Ayomide Bello

Personal information
- Full name: Ayomide Emmanuel Bello; Ayomide Powei Bello;
- Born: 4 April 2002 (age 24) Epe, Lagos State, Nigeria
- Height: 145 cm (4 ft 9 in)
- Weight: 51 kg (112 lb)

Sport
- Country: Nigeria
- Sport: Canoe sprint, Canoe slalom
- Events: C-1 & C-2

Medal record
Women's canoe sprint
Representing Nigeria
African Games
| Gold medal – first place | 2019 Rabat | C-1 200 m |
| Gold medal – first place | 2019 Rabat | C-1 500 m |
| Gold medal – first place | 2019 Rabat | C-2 200 m |
| Gold medal – first place | 2019 Rabat | C-2 500 m |

= Ayomide Bello =

Nigerian canoeist (born 2002)

Ayomide Emmanuel Bello (born 4 April 2002), also known as Ayomide Powei Bello, is a Nigerian canoeist.
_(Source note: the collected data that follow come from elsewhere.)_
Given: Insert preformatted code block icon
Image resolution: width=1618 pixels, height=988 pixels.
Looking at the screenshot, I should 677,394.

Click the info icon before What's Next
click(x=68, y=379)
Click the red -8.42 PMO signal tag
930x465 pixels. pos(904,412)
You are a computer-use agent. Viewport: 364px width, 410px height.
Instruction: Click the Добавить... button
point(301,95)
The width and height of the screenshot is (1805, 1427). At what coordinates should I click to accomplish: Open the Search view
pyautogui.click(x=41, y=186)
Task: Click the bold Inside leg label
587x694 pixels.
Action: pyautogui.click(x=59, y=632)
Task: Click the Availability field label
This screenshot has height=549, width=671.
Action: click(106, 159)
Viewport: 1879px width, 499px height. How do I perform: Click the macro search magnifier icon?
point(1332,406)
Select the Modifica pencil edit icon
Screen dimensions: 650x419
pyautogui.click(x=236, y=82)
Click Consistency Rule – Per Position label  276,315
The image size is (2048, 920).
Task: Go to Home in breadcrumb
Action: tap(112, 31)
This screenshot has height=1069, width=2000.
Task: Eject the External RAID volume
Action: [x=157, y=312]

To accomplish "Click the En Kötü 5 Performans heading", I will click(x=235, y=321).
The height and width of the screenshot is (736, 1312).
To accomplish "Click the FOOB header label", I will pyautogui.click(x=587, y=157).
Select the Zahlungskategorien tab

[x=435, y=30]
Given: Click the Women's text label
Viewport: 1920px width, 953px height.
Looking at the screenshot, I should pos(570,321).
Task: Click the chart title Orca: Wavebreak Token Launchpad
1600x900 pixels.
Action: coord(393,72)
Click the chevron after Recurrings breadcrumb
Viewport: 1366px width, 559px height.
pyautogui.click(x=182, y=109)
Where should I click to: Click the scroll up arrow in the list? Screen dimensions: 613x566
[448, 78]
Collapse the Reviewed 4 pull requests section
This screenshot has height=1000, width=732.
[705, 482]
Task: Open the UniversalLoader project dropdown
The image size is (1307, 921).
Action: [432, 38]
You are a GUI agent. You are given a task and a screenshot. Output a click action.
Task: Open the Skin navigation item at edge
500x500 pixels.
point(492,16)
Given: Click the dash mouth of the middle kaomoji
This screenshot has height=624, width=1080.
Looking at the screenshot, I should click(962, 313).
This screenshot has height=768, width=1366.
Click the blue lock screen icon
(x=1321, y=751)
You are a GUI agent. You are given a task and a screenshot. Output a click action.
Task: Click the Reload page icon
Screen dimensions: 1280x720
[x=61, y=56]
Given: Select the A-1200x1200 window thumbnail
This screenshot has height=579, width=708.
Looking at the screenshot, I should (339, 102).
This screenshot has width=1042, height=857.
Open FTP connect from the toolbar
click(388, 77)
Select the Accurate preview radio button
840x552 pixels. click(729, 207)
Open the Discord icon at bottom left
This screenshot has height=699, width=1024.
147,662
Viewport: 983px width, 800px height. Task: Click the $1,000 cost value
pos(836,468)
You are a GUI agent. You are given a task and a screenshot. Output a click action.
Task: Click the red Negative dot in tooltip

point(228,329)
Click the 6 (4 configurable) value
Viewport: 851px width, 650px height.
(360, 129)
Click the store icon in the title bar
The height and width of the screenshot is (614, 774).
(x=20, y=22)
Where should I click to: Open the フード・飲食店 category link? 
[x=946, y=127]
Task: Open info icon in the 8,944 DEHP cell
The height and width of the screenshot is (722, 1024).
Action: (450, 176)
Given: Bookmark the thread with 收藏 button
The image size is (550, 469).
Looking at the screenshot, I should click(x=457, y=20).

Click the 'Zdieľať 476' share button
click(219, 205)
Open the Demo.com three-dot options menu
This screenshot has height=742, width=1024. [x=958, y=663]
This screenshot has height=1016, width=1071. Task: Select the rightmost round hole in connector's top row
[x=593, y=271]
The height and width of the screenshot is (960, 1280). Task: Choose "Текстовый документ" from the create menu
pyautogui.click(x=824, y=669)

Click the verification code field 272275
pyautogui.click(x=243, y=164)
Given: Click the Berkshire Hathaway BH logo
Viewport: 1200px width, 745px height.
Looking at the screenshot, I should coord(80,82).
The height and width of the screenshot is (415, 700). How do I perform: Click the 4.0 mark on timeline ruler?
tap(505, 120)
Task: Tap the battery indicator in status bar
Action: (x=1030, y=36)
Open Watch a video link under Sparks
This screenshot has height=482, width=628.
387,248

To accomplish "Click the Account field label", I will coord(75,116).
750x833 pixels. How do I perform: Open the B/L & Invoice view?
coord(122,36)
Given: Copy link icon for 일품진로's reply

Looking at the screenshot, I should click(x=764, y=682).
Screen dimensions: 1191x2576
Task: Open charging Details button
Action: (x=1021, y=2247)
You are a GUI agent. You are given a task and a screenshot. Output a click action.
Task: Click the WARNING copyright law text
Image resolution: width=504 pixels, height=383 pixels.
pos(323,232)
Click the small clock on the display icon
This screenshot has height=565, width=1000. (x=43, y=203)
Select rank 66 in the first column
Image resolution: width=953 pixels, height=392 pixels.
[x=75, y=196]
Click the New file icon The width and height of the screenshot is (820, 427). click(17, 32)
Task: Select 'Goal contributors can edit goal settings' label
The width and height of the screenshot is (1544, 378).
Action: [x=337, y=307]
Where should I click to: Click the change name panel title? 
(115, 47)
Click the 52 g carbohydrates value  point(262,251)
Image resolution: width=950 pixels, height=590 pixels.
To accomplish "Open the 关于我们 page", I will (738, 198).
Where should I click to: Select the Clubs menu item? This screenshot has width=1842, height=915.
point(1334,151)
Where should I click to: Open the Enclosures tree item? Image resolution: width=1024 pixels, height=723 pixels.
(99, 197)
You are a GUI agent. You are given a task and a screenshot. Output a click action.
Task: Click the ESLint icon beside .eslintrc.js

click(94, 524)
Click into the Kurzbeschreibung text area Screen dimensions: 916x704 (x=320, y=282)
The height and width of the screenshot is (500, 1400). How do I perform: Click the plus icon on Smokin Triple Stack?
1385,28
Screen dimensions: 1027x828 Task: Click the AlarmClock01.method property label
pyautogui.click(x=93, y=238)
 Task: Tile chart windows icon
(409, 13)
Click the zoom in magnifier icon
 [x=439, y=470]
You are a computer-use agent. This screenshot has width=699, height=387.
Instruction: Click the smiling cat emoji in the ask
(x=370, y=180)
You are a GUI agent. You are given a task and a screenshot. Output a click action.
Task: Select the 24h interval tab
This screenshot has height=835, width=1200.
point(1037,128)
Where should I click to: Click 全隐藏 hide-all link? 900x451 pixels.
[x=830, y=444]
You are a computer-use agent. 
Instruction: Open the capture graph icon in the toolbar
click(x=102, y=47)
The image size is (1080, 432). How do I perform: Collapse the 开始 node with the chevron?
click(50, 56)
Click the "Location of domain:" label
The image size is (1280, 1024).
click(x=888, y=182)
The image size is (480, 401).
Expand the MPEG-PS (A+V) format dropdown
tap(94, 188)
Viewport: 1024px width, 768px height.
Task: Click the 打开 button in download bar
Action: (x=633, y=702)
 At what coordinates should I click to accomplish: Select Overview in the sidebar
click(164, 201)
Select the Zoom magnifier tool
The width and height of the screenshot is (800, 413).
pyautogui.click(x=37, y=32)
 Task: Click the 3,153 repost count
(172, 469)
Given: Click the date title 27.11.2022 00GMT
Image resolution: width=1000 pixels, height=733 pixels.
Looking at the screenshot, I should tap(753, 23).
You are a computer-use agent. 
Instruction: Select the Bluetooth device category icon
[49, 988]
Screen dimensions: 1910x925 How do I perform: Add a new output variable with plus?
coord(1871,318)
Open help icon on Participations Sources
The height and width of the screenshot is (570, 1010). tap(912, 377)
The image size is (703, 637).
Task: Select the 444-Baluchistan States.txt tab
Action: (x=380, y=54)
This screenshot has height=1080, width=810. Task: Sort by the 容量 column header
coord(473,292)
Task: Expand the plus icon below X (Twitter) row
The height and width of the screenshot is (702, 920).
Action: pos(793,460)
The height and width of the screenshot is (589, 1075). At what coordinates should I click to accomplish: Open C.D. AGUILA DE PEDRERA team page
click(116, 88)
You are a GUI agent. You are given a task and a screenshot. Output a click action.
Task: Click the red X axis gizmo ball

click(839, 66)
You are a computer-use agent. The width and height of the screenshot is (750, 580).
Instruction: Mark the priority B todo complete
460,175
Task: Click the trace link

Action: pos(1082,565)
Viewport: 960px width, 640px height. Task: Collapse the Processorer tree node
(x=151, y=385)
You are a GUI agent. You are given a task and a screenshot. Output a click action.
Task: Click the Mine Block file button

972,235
She competed in the women's C-1 200 metres event at the 2020 Summer Olympics held in Tokyo, Japan. She also represented Nigeria at the 2024 Summer Olympics in Paris, France. Bello was Nigeria's first female canoeist at the Olympics.

In 2018, she won two gold medals at the African Youth Games. In that same year, she represented Nigeria at the 2018 Summer Youth Olympics and competed in four events: the girls' C1 sprint, girls' C1 slalom, girls' K1 sprint and girls' K1 slalom. She did not win a medal in these events.

She competed at the 2019 African Games and won the gold medals in the C-1 200 metres and C-1 500 metres events. She also won the gold medals in the C-2 200 metres and C-2 500 metres events. As a result the country finished second in the canoeing medal table at the 2019 African Games and she also qualified for the 2020 Tokyo Olympics in the C-1 200 metres.

She also secured Olympic qualification at the Canoe Sprint African Paris 2024 qualifier in Nigeria. she teamed up with Beauty Akinaere Otuedo to finish last in Final B in the French and reached the quarter-final of the C1 200l.